Introduce a permission-based model and roll it out log-first.

  1. Permission model. A Permission enum (capability-level, e.g. case.decide, sar.file, case.assign, user.manage, config.write) and a ROLE_PERMISSIONS map from role → permission set. The map is the single source of truth; require_role callers migrate to require_permission(...). Roles (least → most): officer (own/assigned cases, investigations, decisions, raise SAR) → mlro (+ SAR approve/file, four-eyes second-approval, fail-closed-gate overrides) → tenant_admin (+ user management, tenant config) → super_admin (all + cross-tenant impersonation).
  2. require_permission(perm) dependency. Resolves the current user's role → its permission set. If the permission is absent:
    • Phase 1 (current — rbac_enforcement_enabled = False): emit a structured, audited rbac.would_deny event (user, role, permission, method+path, tenant) and ALLOW the request. No user is ever blocked; the gap becomes observable.
    • Phase 2 (rbac_enforcement_enabled = True, flipped after validation): raise 403.
  3. Validation gate before Phase 2. The rbac.would_deny telemetry is reviewed against real traffic; any legitimate would-deny means the matrix is corrected (a role genuinely needs that permission) before enforcement is enabled. Flipping to enforce is then a single config change.
  4. Config flag rbac_enforcement_enabled: bool = False (pydantic-settings) — a clean kill-switch / rollback.
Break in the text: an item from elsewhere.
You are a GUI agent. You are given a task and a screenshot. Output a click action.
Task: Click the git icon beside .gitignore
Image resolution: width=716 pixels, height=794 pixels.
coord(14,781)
Existing hard require_role guards on admin/super-admin endpoints are preserved (they already work and are not part of the risky retrofit); the phased dependency is added on top.

Consequences

  • No lockout in Phase 1 — behaviour is unchanged for every user; the only new effect is telemetry.
  • The matrix is empirically validated before it can deny anyone — the same "make the gap visible before acting on it" discipline as the fail-closed data-honesty contract (ADR-0067), applied to authz.
  • Auditable — every would-deny (and, in Phase 2, every deny) is an immutable audit/telemetry record, supporting the least-privilege evidence an auditor/procurement expects.
  • Composes with tenant RLS (ADR-0023) — RBAC is the what-you-can-do layer on top of the whose-data-you-see layer; neither replaces the other.
  • Phase 2 enablement is itself a security-boundary change and will be flipped only on explicit decision after the telemetry review — not autonomously.

Phase 2 activation (2026-06-28)

rbac_enforcement_enabled was flipped to True (default) after explicit human sign-off. Activation gate satisfied: rbac.would_deny telemetry was clean (0 events in observed traffic), the role→permission matrix is a tested strict superset hierarchy, and both phases are fully covered by tests/test_rbac_permissions.py (incl. 403-on-missing-permission and fail-closed blank/unknown roles). Verified no regression across the RBAC-guarded endpoint suites (SAR lifecycle, maker-checker, risk-config, case-decisions, decision-memorandum: 121 passed). Rollback is instant — set rbac_enforcement_enabled=False. Missing-permission requests now return 403; blank/unknown roles fail closed (least privilege).